Как много эскизов вокруг — небольших, иные не завершены. На раскрытом этюднике — подмосковный пейзаж, лес да нива. На мольберте — загрунтованный холст, черным намечены очертания фигуры человеческой.

Поленов, судя по всему, понял состояние неразговорчивого гостя, улыбнулся ободряюще. Затем Чижов заговорил о цикле картин «Из жизни Христа».

— Я, видите ли… — Поленов отвечал неторопливо. — Я замысливал этот цикл как философско-этический. И…

— Полагаете, — Чижов недоверчиво покачал головой, — евангелие может дать вам ответ на нынешние философские и этические вопросы?

«Зачем он ого прервал?» — подумал Иосиф.

— Николай Георгиевич, — мягко, но убежденно ответил художник, — каждый ищет ответы там, где предполагает их найти. У каждого художника должен быть свой итоговый труд. У каждого! Да, увы, не каждый успевает. Мне еще столько хочется успеть… Это вот ему, молодому, торопиться некуда. А мне медлить непозволительно. Покуда не иссякла в пальцах сила. Успеть бы, только бы успеть! Ведь приходится и отказывать себе кое в чем.

И Поленов рассказал, что преподавательскую деятельность в Московском училище живописи, где он вел классы пейзажа и натюрморта, пришлось оставить. Чтобы успеть!

Но жить вовсе без молодежи, без учеников старый художник не мог. Остатки сил и времени он отдавал кружковцам, в число которых принял и Варейкиса, — теперь по воскресным дням тот приходит в подвальное помещение на Малой Дмитровке, где разместился основанный художником изокружок фабричной молодежи.
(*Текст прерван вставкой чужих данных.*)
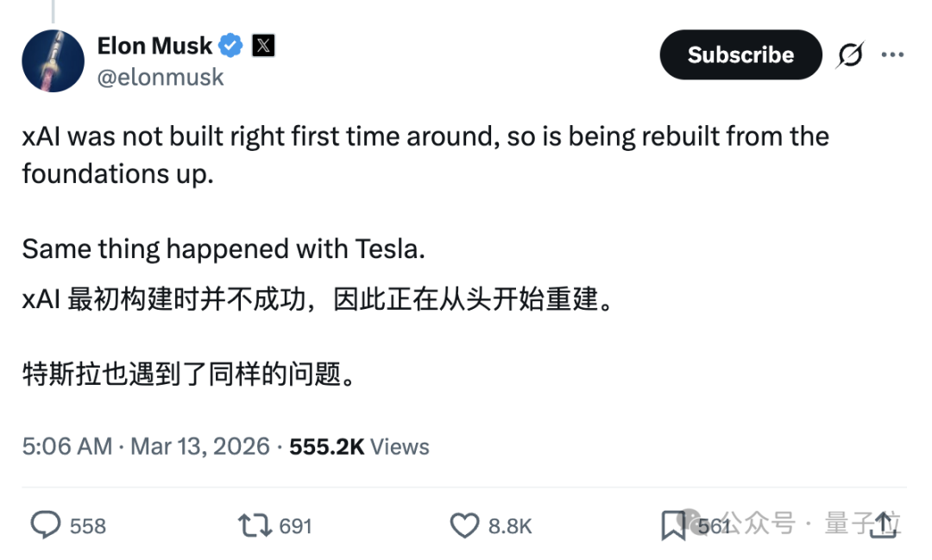Screen dimensions: 932x560
Task: Open the @elonmusk profile handle
Action: pos(161,77)
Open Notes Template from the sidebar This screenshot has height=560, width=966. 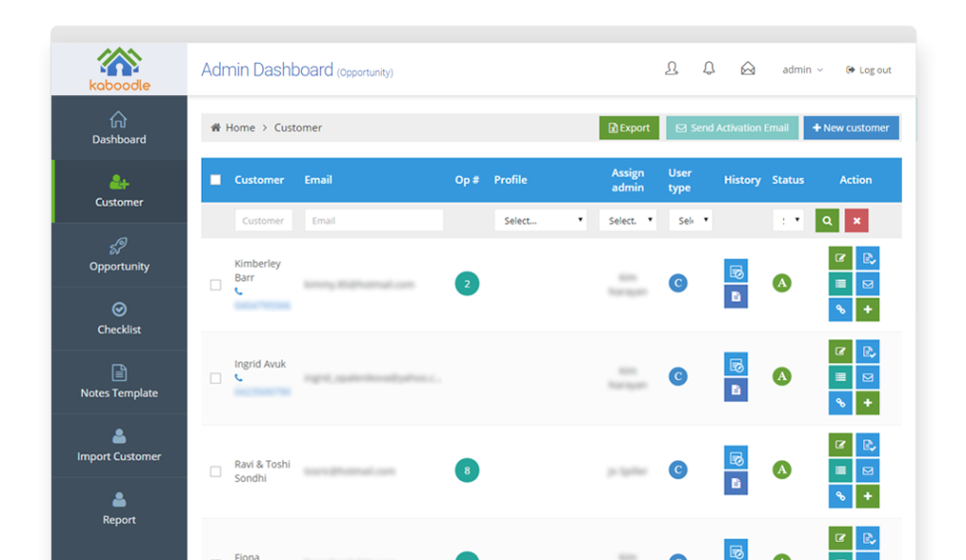(x=119, y=381)
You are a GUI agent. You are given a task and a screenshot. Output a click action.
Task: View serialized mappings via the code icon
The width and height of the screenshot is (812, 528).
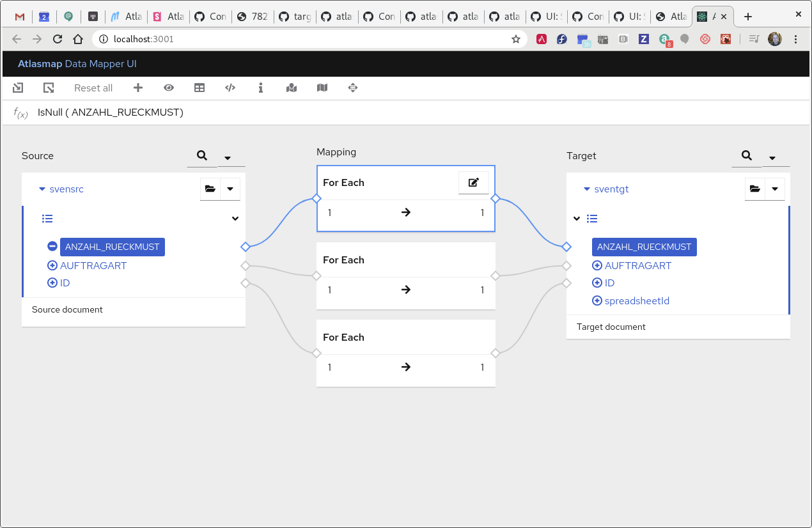[230, 88]
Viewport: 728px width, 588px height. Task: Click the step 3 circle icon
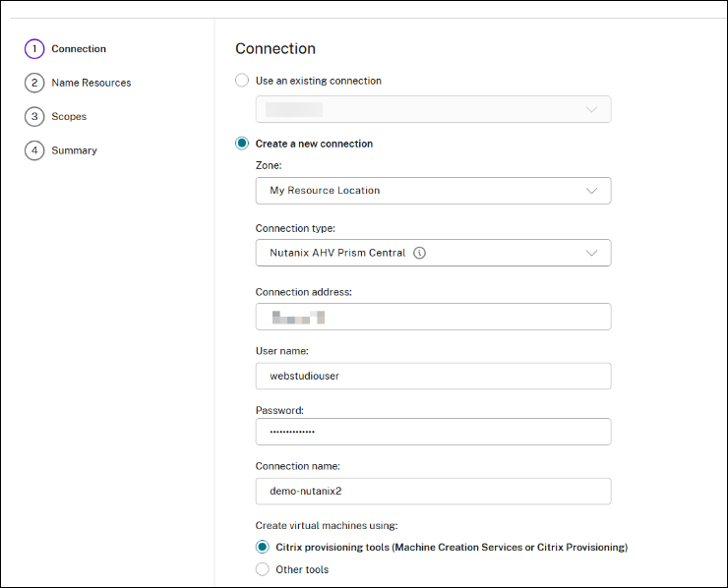[x=34, y=117]
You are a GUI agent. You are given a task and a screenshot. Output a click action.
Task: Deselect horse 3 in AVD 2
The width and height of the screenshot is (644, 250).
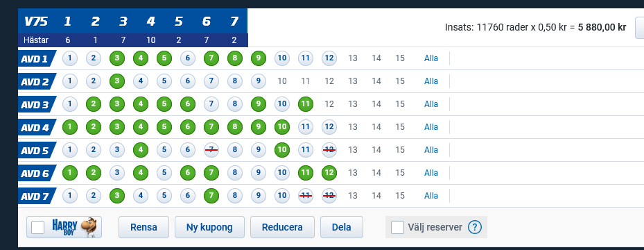(117, 81)
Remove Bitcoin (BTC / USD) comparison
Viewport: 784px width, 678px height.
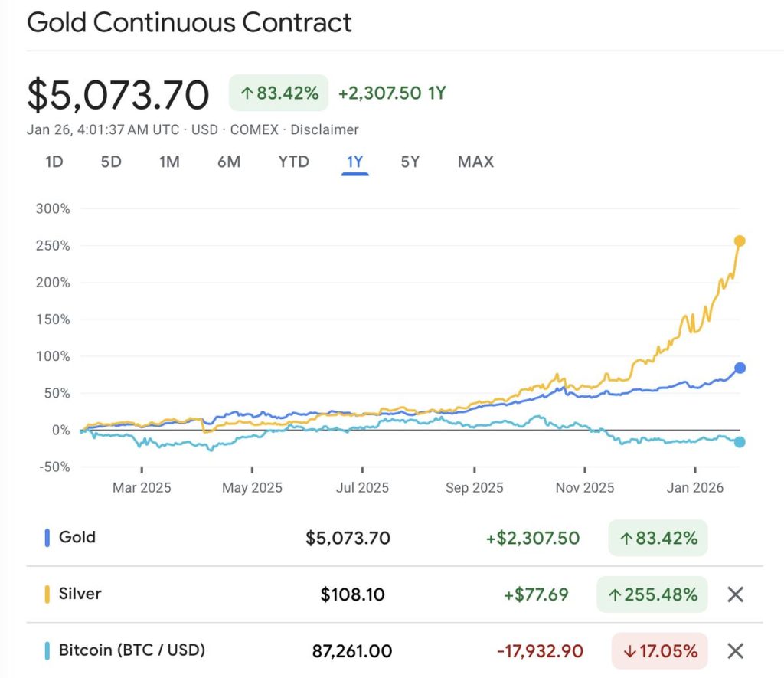(x=734, y=650)
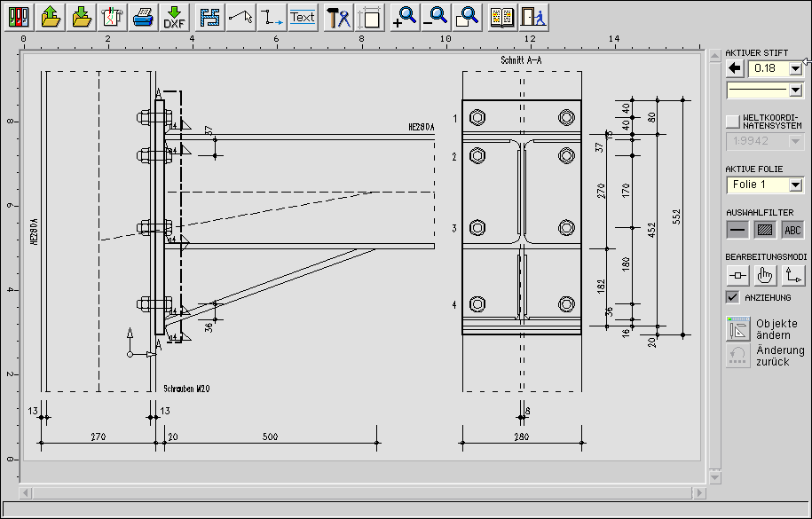
Task: Uncheck the Anziehung checkbox
Action: [732, 297]
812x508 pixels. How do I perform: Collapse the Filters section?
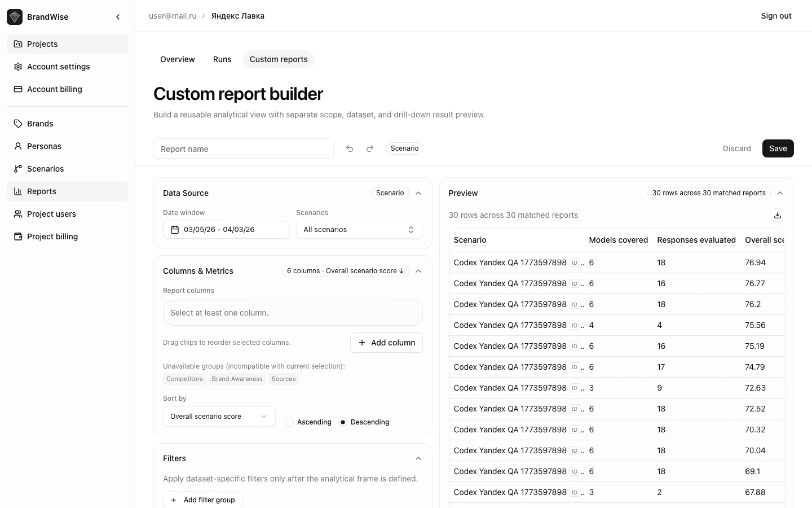pyautogui.click(x=418, y=458)
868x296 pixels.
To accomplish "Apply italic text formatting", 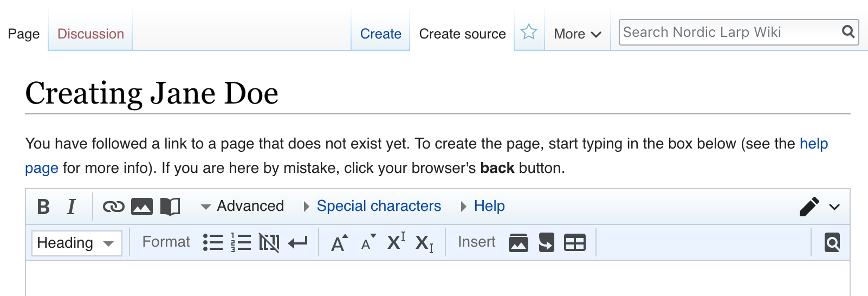I will 71,207.
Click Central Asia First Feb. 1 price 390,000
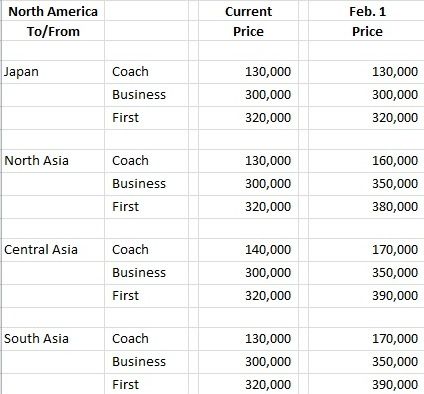The height and width of the screenshot is (394, 424). pos(367,296)
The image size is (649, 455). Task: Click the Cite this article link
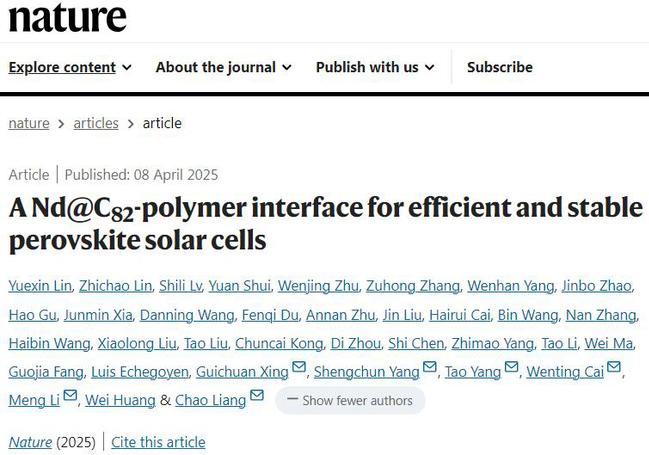(x=158, y=441)
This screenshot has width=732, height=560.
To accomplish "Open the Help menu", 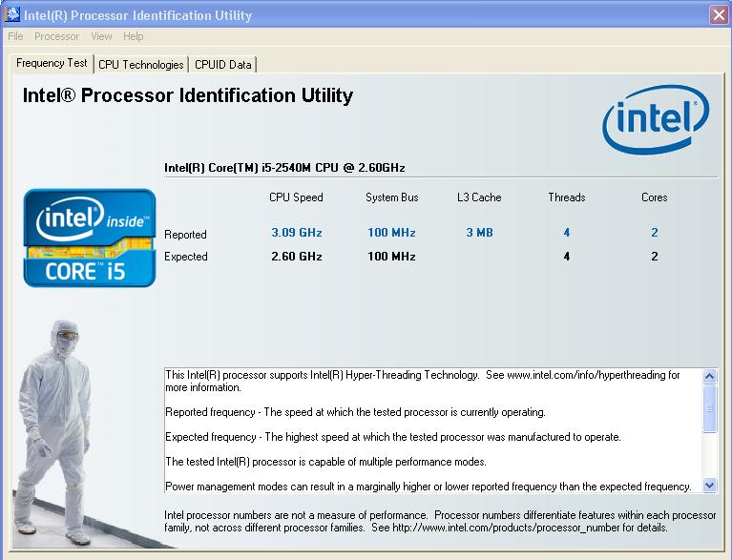I will click(x=133, y=36).
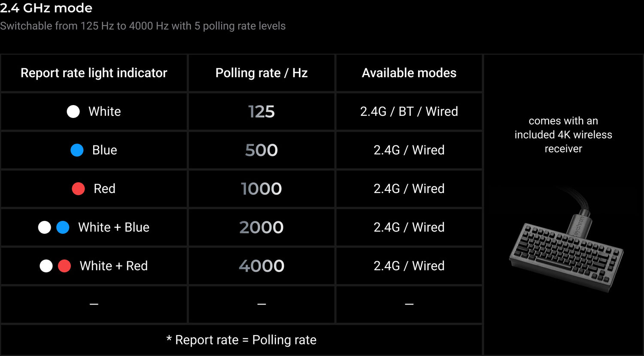The width and height of the screenshot is (644, 356).
Task: Click the red dot in White + Red row
Action: pos(64,266)
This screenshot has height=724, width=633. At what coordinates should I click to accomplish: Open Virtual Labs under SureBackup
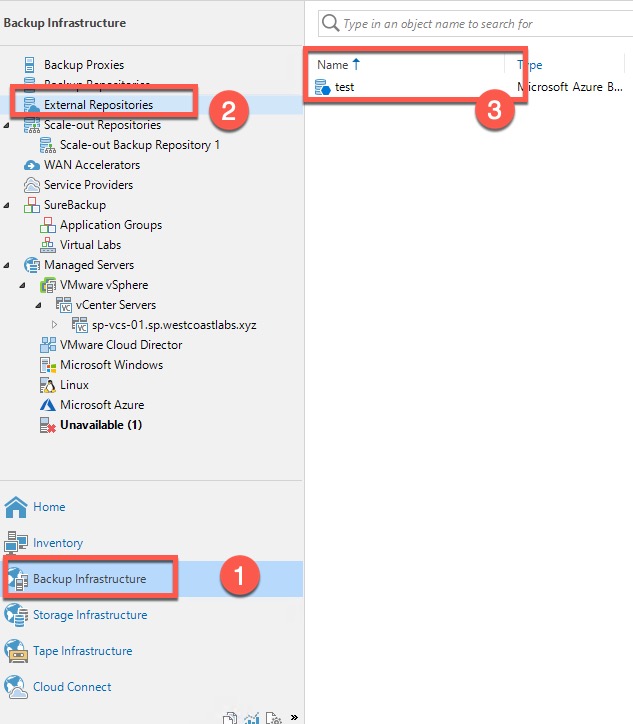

Старый мастер живописи станет учить Иосифа основам техники письма, умению передавать перспективу, спокойно и обстоятельно разберет каждую оплошность и тут же сам покажет, как следовало бы сделать. И все будет повторять, настойчиво, неустанно, что надобно учиться у натуры, она… не подведет.

Иосифу правилось, что Поленов словно бы забывал, что перед ним рабочий парень, инородец. Никакой снисходительности, никакого столь унижающего заигрывания и подыгрывания. Василия Дмитриевича прежде всего интересовал сам человек, свойства его души и мера его таланта, а до положения и происхождения ему просто никакого дела не было, ото очень чувствовалось. И было чрезвычайно ценно, ибо в ту пору встречалось не столь уж часто. Чаще судили не по служению, а по рождению. А справедливо бы наоборот. Ибо истинным сыном народа и Отечества должен считаться тот, кто честно и верно служит народу и Отечеству.

Ну что ж, Иосиф. Для тебя жизнь вроде бы не так уж беспросветна?

Для тебя… А для других? То-то и оно!